1

I am writing a function that pulls the top x values from a sparse vector (fewer values if there are less than x). I would like to include an "in-place" option like many functions have, where it removes the top values if the option is True, and keeps them if the option is False.

My issue is that my current function is overwriting the input vector, rather than keeping it as is. I am not sure why this is occurring. I expected the way to solve my design problem would be to include an if statement which would copy the input using copy.copy(), but this raises a value error (ValueError: row index exceeds matrix dimensions) which does not make sense to me.

Code:

from scipy.sparse import csr_matrix
import copy

max_loc=20
data=[1,3,3,2,5]
rows=[0]*len(data)
indices=[4,2,8,12,7]

sparse_test=csr_matrix((data, (rows,indices)), shape=(1,max_loc))

print(sparse_test)

def top_x_in_sparse(in_vect,top_x,inplace=False):
    if inplace==True:
        rvect=in_vect
    else:
        rvect=copy.copy(in_vect)
    newmax=top_x
    count=0
    out_list=[]
    while newmax>0:
        newmax=1
        if count<top_x:
            out_list+=[csr_matrix.max(rvect)]
            remove=csr_matrix.argmax(rvect)
            rvect[0,remove]=0
            rvect.eliminate_zeros()
            newmax=csr_matrix.max(rvect)
            count+=1
        else:
            newmax=0
    return out_list

a=top_x_in_sparse(sparse_test,3)

print(a)

print(sparse_test)

My question has two parts:

  1. how do I prevent this function from overwriting the vector?
  2. how do I add the inplace option?
amquack
  • 837
  • 10
  • 24
  • A `csr_matrix` is not a `ndarray`, so the usual (for `numpy` users) notions of inplace, view, and copy don't apply. We need read the sparse docs and test the code step by step. If I recall correctly `eliminate_zeros` is one of the few in-place methods (that's clearly stated its docs). – hpaulj Dec 30 '20 at 01:31
  • 1
    I'd use `rvect=in_vect.copy()` to make a copy (though `copy.copy` probably delegates to this method). Beware that sparse copies are not fast. – hpaulj Dec 30 '20 at 01:59
  • Why are you using the `csr_matrix.argmax(rvect)` format instead of `rvect.argmax()`? That is, I use a method where possible. – hpaulj Dec 30 '20 at 02:02
  • `rvect[0,remove]=0` is another in-place action. If the shape is always `(1,max_loc)`, i.e. 1 row, I suspect working with dense `ndarray` will be faster (and still fit in memory unless `max_loc` is extremely large). – hpaulj Dec 30 '20 at 02:21
  • @hpaulj There's some good information here that I'd like to unpack. "Beware that sparse copies are not fast" - why is this? It seems that they should behave the same as a sparse, or perhaps I misunderstand what copy does? "I use a method where possible" - I have not heard this guidance before - what's the rationale behind this? – amquack Dec 30 '20 at 15:42
  • As for the size of the arrays, I just pulled up a file and the vector dimensions would be 1 by 1.6milion, and there would be several thousand of these vectors. – amquack Dec 30 '20 at 15:45
  • 3) "usual notions of inplace, view, and copy don't apply" - I thought views/copy were a python thing, can you elaborate? (Ex: a=[3] // x=a // a[0]=2 // print(a,x) shows that x is a view of a as both changed.) – amquack Dec 30 '20 at 15:52
  • @hpaulj I tried your suggestion to use in_vect.copy() instead, and now the inplace functionality is WAI. Additionally, I do not need to import copy for this. You can post this as an answer and I'll accept. I'd appreciate your thoughts on some of the questions I asked in the comments as well. – amquack Dec 30 '20 at 16:04
  • As written you will reallocate and copy the backing data arrays every iteration of your loop. I would consider not doing that. – CJR Dec 31 '20 at 06:54
  • @CJR Is this a result of including the `rvect.eliminate_zeros()` line? I considered not including this (or just including it at the end), as it probably doesn't really matter that I do this at every iteration. – amquack Dec 31 '20 at 15:48

1 Answers1

1

You really just don't want to loop period. Reallocating those arrays every loop iteration with .eliminate_zeros() is the slowest thing but not the only reason not do to it.

> **Requirement 1**
In the sparse vector thread, which method does hpaulj recall as one of the few in-place methods?
> **Requirement 2**
Continue the sparse vector thread from its last sentence.

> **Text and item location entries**

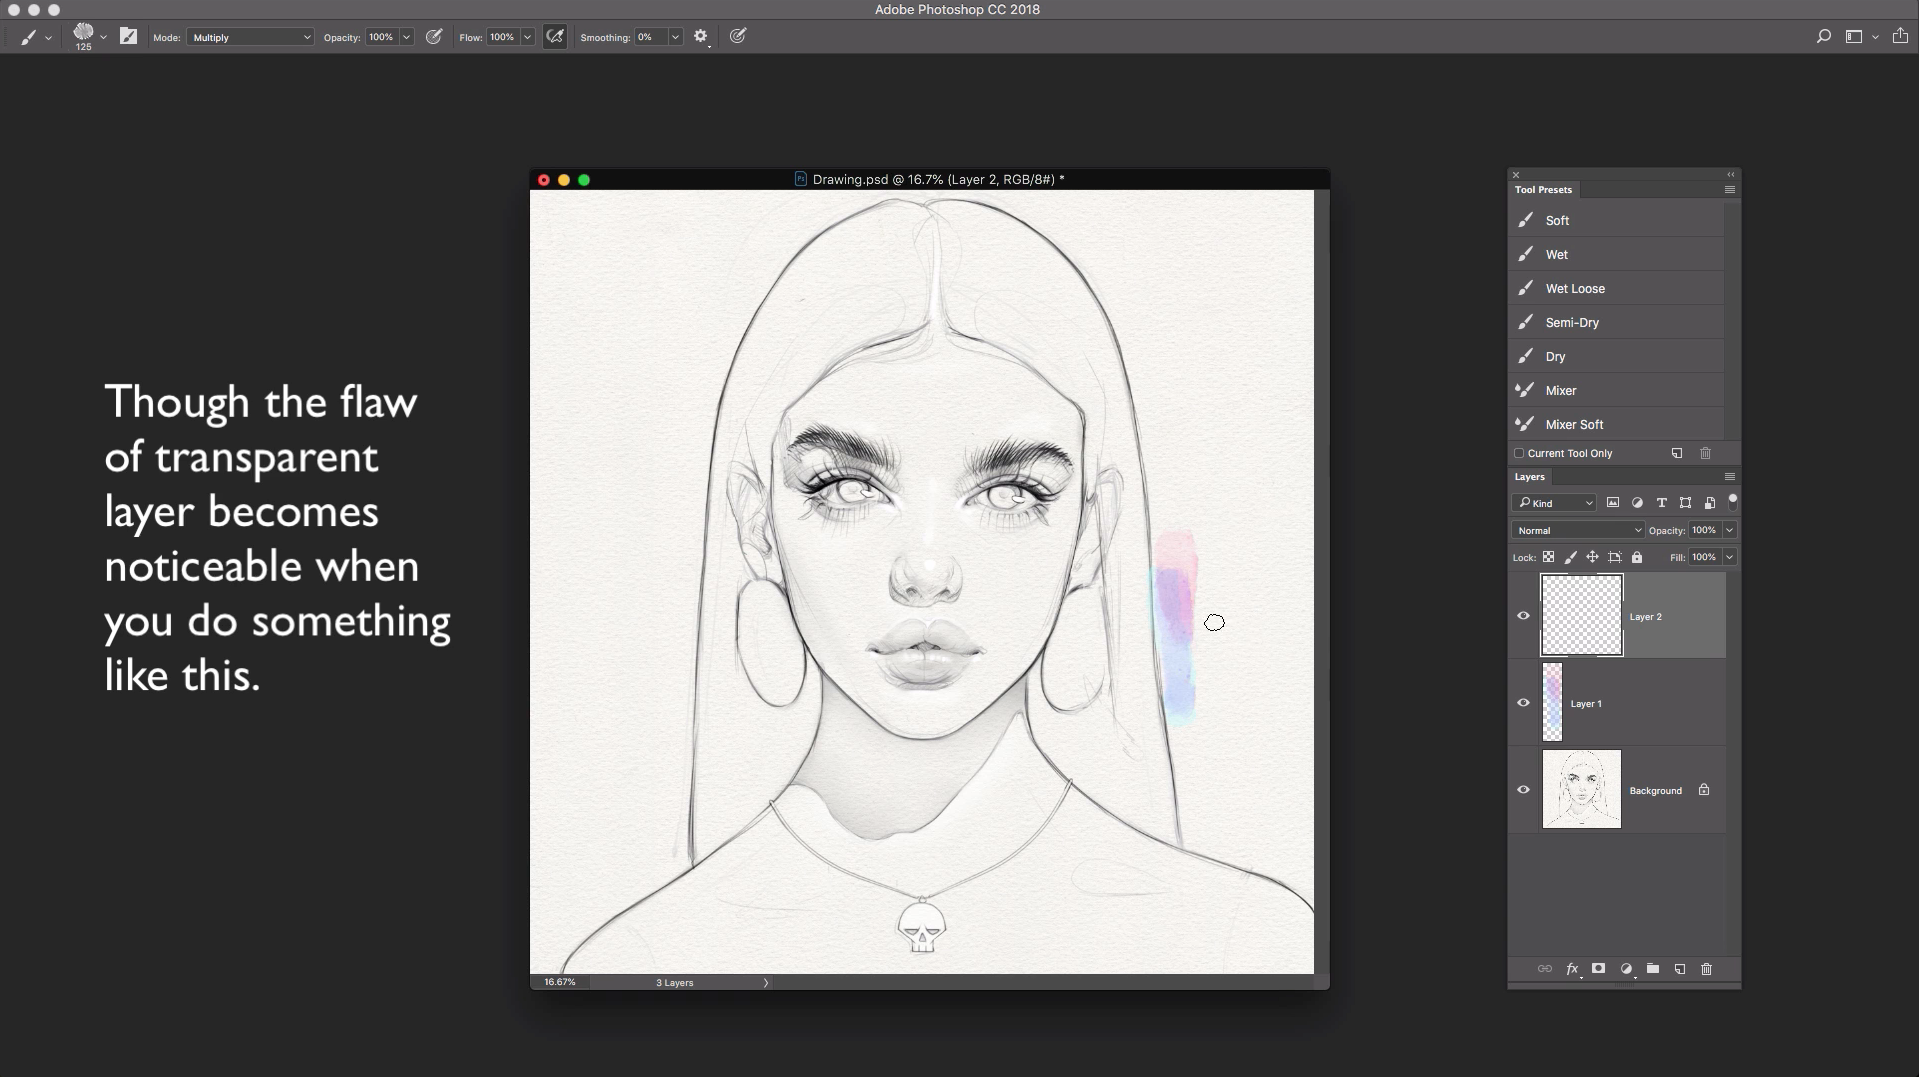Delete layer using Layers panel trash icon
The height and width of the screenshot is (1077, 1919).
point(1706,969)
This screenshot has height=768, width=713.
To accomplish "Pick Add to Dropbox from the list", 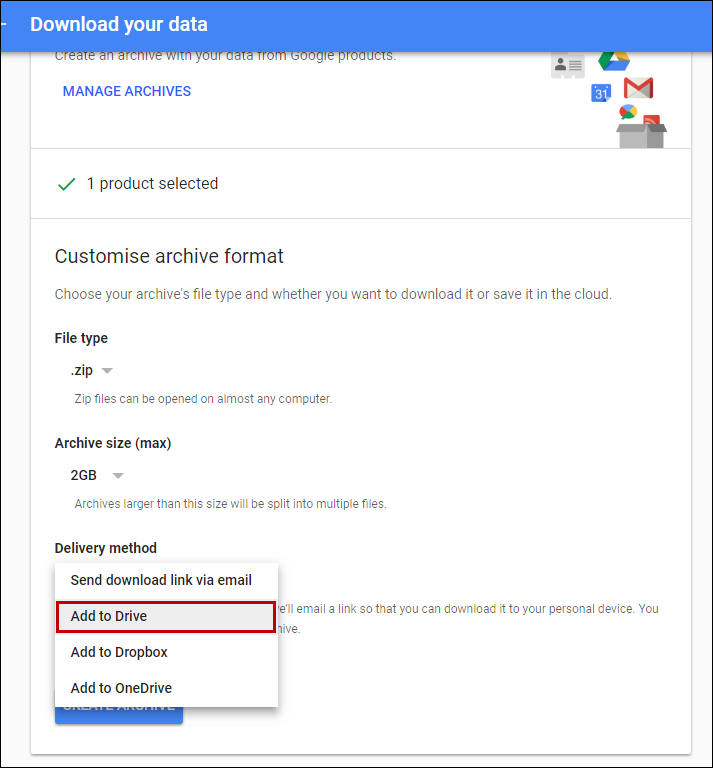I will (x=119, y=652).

> **Task response 1**
`eliminate_zeros`

> **Task response 2**
import numpy as np
from scipy.sparse import csr_matrix

max_loc=20
data=[1,3,3,2,5]
rows=[0]*len(data)
indices=[4,2,8,12,7]

sparse_test=csr_matrix((data, (rows,indices)), shape=(1,max_loc))

Something like this would be better:

def top_x_in_sparse(in_vect,top_x,inplace=False):
    
    n = len(in_vect.data)
    
    if top_x >= n:
        if inplace:
            out_data = in_vect.data.tolist()
            in_vect.data = np.array([], dtype=in_vect.data.dtype)
            in_vect.indices = np.array([], dtype=in_vect.indices.dtype)
            in_vect.indptr = np.array([0, 0], dtype=in_vect.indptr.dtype)
            return out_data
        else:
            return in_vect.data.tolist()
        
    else:
        k = n - top_x
        partition_idx = np.argpartition(in_vect.data, k)

        if inplace:
            out_data = in_vect.data[partition_idx[k:n]].tolist()
            in_vect.data = in_vect.data[partition_idx[0:k]]
            in_vect.indices = in_vect.indices[partition_idx[0:k]]
            in_vect.indptr = np.array([0, len(in_vect.data)], dtype=in_vect.indptr.dtype)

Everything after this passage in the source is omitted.